Tat-Elite

Die Geisterfahrerin und Ex-Bischöfin Margot Käßmann hat wieder Käse abgesondert, diesmal im Leib- und Magenblatt tittenglotzender Christ_innen, der BILD-Zeitung.

Der Thüringer AfD-Vorsitzende Björn Höcke spricht von seiner Partei als „Tat-Elite“ gegenüber einer „durchgeknallten Pseudoelite“, die dominiert werde von „Maulhelden mit Untertanengeist“, das seien „Niedergangsgewinnler“. Er knüpft damit bewusst an die Sprache der Nationalsozialisten an. Die SS sah sich als „Tat-Elite“ an. Als „Kriegsgewinnler“ wurden nach 1945 Männer bezeichnet, die nicht fürs Vaterland gekämpft, sondern sich gedrückt und vom Krieg profitiert hatten.
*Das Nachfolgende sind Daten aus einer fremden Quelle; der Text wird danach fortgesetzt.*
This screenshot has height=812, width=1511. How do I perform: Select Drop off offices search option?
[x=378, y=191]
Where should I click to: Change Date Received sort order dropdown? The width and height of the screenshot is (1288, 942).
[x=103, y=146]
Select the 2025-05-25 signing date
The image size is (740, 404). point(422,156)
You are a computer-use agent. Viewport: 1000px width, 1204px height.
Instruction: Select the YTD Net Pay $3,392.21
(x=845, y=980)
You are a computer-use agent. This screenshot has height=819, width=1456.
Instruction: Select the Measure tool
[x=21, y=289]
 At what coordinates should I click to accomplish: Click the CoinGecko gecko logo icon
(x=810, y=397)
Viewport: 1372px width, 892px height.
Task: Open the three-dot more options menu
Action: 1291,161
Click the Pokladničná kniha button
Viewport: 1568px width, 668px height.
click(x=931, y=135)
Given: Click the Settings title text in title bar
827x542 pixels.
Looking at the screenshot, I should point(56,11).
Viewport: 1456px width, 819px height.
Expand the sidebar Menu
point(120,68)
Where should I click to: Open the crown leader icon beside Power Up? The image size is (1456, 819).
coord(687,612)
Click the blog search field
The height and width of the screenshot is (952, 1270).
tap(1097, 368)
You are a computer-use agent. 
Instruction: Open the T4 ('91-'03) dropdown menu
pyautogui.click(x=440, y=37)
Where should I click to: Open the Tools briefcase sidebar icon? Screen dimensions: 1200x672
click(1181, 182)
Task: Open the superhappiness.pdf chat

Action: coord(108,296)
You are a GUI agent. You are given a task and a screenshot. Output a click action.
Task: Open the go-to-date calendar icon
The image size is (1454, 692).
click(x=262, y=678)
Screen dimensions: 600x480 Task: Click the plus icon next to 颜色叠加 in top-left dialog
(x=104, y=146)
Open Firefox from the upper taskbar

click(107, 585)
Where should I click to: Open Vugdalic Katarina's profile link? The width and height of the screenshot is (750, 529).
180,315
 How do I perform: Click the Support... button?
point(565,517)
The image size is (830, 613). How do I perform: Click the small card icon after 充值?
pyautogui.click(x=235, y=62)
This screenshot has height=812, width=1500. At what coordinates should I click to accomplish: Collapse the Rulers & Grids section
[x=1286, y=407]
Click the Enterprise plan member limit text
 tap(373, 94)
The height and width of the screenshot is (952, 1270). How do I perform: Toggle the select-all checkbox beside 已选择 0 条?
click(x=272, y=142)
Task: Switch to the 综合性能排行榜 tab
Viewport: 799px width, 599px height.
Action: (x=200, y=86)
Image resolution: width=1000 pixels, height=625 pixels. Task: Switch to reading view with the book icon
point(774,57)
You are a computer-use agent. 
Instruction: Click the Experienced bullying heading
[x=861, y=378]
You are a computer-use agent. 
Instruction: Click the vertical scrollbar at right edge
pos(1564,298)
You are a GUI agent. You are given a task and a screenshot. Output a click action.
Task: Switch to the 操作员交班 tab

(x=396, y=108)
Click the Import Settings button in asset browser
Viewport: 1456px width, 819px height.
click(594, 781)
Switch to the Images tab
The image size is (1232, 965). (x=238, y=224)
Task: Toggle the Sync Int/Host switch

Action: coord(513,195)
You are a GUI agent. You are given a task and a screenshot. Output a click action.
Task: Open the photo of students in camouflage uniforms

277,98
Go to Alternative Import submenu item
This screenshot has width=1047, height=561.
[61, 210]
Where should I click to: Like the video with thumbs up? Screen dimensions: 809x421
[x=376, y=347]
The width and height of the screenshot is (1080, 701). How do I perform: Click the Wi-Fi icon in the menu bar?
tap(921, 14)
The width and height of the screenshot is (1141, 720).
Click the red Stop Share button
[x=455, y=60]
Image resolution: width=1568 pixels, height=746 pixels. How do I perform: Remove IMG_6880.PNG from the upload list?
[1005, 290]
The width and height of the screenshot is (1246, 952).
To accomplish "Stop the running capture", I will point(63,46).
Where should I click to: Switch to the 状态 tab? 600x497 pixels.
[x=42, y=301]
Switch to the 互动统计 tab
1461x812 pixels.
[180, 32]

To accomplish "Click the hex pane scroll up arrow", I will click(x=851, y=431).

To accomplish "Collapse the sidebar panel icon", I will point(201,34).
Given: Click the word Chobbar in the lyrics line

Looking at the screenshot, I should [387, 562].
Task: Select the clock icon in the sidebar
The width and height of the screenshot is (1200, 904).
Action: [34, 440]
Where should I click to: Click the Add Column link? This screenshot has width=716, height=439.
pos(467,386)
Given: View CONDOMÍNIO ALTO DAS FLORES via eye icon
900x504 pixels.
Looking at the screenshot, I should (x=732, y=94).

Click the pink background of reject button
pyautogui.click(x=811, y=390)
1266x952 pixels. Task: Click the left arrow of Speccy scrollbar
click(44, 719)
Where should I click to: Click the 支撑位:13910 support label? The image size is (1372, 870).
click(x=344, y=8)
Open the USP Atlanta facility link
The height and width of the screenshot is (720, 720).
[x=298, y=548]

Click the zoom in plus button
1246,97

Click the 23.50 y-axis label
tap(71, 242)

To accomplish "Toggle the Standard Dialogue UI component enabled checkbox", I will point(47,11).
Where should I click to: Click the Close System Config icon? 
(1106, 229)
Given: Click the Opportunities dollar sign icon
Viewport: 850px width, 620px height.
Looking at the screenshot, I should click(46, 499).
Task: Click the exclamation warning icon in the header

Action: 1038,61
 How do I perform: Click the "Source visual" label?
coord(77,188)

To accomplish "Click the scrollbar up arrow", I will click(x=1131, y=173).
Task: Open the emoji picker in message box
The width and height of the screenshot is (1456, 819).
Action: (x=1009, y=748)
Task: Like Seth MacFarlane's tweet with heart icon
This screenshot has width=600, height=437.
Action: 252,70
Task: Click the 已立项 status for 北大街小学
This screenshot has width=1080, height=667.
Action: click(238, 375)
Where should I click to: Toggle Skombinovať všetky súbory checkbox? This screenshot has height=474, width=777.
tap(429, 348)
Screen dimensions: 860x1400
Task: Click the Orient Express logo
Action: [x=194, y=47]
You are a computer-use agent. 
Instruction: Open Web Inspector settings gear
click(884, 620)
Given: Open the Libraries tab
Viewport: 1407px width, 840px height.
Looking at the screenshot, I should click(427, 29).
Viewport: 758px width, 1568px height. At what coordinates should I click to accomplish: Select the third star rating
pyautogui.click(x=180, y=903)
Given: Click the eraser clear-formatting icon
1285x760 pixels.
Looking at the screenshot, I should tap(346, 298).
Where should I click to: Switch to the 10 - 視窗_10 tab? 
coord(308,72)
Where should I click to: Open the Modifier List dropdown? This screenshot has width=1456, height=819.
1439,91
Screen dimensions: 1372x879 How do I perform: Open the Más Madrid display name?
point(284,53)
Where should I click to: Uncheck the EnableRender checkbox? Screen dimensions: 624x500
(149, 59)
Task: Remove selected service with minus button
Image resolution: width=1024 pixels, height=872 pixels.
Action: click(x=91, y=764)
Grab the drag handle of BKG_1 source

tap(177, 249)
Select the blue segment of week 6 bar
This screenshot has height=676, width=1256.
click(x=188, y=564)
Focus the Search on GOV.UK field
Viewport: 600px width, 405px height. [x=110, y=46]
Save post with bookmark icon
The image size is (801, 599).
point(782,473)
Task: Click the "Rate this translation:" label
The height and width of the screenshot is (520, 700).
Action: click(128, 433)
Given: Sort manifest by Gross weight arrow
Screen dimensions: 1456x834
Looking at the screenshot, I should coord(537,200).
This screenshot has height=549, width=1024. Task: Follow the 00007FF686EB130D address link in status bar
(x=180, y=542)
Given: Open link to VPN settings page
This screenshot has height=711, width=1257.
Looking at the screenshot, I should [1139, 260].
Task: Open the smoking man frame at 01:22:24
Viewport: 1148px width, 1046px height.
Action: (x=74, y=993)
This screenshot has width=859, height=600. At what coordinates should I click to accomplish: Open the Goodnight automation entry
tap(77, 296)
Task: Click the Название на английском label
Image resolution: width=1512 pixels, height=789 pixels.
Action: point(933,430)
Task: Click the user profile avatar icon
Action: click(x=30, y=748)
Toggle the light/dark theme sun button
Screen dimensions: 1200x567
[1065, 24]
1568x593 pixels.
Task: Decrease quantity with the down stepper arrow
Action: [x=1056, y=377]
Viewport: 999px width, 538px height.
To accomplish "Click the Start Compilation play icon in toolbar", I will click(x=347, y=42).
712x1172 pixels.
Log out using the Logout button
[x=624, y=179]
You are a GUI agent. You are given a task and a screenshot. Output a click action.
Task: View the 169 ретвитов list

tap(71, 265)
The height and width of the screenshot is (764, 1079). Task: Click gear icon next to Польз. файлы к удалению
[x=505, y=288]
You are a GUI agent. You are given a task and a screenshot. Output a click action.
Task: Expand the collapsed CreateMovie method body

Käßmann bezieht sich bei der Kausalverkettelung ihrer Naziverschwörungsphantasien auf einen polemischen Artikel des linksradikalen Portals publikative.org, das Höcke derart zitiert:

Taten sind nix für unsere Pseudo-Elite. Ich hab das vor ein paar Wochen mal in einem Onlineinterview mit der Sezession klar­gestellt. Diese Pseudo-Elite die ist ja im Windschatten der Weltgeschichte entstanden. Sie war ja niemals Tat-Elite und musste ja auch niemals Tat-Elite sein.

Nun findet man im weltweiten Internet nicht viele Schriften der SS, in welchen sich diese selbst als „Tat-Elite“ bezeichnet, um genau zu sein: gar keine. Erst (und allein?) die 2012 von Bastian Hein publizierte Habilitationsschrift „Elite für Volk und Führer? Die Allgemeine SS und ihre Mitglieder 1925-1945“, welche auch von publikative.org als Beleg angeführt wird, verquickt den Begriff „Tat-Elite“ mit der SS folgendermaßen:

tat-elite.jpg

Für den Begriff „Tat-Elite“ wird vom Autor also keine historische Quelle explizit angegeben; dieser wird von ihm im Jahr 2012 offenbar zusammenfassend für Sätze wie: „Die SS huldigt dem Grundsatz der Tat, nicht dem des Wortes“ zugewiesen. Genauso gut aber hätte irgendein dahergelaufener Autor auch behaupten können, daß sich Christen aufgrund des Jesus-Ausspruches: „Seid aber Täter des Worts und nicht Hörer allein“ als „Tat-Elite“ verstünden, woraufhin sich gemäß trunksüchtiger Käseschwätzer_innen fortan jeder Benutzer dieses Begriffes einer „Christen-Sprache“ befleißigen würde.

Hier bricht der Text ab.